In another instance, I worked with a 24-year-old who was intelligent in the most natural way, but she had cultivated this intellectual veneer and interspersed everything with some phrase or ‘ism’ to gain attention or was sarcastic when she felt insecure. As we got to know each other better, I addressed her need for an intellectual guard. She had started trusting me, so eased up and talked. She had the courage to address her fears, which created a perceived need to protect herself with the intellect, when the real problem lay in the heart.
Fear can be conquered though love. Courage is the capacity to face the truth and to love despite its harshness that may hurt. To overcome fear through trust, through love, we still need to be conversant with what they represent. At 24 she still had some memory of this. Many that I have met have hardened by the time they are 33 or thereabouts and unless this issue is addressed with care, they will possibly not find enough courage to love themselves and live a balanced and wholesome life that is fulfilling with any measure of depth because they lack the confidence to face the truth in themselves.
Love and life are synonymous. Love is the basic source of our vivacity. It is a fundamental necessity.

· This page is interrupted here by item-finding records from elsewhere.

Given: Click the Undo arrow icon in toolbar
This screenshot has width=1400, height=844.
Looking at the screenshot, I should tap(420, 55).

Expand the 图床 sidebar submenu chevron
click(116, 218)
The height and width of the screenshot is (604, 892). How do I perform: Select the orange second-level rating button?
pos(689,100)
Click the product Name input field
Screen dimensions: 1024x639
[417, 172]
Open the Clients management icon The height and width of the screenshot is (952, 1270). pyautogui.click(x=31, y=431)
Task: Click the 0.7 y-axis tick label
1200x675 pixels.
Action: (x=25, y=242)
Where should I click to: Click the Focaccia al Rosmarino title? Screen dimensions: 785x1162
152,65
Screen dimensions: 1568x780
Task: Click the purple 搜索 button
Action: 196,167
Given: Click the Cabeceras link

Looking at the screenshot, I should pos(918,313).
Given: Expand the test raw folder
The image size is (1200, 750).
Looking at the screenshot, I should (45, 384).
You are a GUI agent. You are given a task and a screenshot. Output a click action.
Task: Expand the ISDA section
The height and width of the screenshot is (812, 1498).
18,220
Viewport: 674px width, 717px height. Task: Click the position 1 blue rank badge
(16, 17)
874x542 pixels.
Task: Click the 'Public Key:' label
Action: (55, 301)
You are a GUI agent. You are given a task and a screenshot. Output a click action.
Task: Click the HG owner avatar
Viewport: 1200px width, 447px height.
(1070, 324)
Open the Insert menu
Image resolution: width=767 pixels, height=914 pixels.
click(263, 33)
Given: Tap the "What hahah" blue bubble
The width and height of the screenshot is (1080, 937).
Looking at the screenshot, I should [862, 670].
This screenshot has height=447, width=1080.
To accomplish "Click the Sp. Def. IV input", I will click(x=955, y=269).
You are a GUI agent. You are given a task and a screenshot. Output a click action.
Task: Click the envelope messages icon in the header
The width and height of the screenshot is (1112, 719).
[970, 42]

Yet, as mankind has progressed intellectually, this has somehow been forgotten.
Those that cultivate creative expression do retain some measure of their sensitivity but this can also become a convenient guise or mask to hide behind.
The ‘spiritual’ dimension of life and ‘art’ have always been linked but spiritual life goes much beyond creative expression.
Living life with grace and dignity is perhaps the greatest ‘art’ we can cultivate. For this we need the courage of conviction to love ourselves.
Many around us have lost the ‘art’ of being able to love and be loved. Have we the courage to cultivate enough love in ourselves to soften the hard edges of those wounded souls that hurt us each day? If we truly love ourselves, this has to happen as a matter of course. What we need is courage to love ourselves in every sense of our being, no conditions attached.